───── GIVEN DATA ─────

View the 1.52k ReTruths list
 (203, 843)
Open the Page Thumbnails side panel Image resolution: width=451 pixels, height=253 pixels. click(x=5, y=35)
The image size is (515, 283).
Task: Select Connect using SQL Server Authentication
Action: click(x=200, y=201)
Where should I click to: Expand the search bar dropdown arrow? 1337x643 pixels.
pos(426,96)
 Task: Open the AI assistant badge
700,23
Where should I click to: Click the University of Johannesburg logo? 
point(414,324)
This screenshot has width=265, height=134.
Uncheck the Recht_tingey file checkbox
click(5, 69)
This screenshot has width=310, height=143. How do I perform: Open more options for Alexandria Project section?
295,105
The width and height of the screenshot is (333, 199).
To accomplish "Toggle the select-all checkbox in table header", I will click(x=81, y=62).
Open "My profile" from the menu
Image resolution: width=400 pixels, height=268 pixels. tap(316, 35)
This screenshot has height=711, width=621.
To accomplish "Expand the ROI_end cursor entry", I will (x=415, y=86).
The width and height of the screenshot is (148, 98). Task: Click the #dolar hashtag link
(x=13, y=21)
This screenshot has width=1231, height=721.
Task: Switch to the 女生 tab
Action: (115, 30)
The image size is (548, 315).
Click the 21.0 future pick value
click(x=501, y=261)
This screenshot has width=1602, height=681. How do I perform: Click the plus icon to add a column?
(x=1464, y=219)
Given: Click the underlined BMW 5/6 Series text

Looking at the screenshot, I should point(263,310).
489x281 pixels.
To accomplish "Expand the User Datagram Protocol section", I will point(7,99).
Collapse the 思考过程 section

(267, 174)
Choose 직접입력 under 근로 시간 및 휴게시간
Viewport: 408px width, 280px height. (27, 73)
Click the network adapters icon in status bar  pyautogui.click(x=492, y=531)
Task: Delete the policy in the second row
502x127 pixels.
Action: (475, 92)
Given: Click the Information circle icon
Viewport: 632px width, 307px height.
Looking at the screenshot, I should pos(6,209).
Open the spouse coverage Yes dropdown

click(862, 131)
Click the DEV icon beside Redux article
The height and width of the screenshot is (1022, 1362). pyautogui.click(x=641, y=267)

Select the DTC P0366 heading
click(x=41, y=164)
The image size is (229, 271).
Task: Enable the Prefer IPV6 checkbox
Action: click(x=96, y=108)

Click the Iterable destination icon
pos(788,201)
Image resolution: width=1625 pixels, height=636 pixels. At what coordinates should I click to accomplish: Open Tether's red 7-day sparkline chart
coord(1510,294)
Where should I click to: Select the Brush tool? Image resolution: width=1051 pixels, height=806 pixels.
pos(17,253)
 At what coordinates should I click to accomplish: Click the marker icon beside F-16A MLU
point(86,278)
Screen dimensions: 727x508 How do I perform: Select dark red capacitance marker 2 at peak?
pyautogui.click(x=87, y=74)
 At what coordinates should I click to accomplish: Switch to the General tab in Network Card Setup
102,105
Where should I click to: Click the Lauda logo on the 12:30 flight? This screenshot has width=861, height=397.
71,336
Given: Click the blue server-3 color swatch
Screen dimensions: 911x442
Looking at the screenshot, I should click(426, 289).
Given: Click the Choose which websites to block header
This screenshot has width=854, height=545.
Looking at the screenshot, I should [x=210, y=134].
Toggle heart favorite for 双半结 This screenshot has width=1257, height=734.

─────

SHORT TASK: Quote the lines between the one holding "This screenshot has width=1602, height=681." and the one holding "Looking at the screenshot, I should point(263,310).", inclusive, with no changes.

WRITTEN ANSWER:
This screenshot has width=1602, height=681. How do I perform: Click the plus icon to add a column?
(x=1464, y=219)
Given: Click the underlined BMW 5/6 Series text

Looking at the screenshot, I should point(263,310).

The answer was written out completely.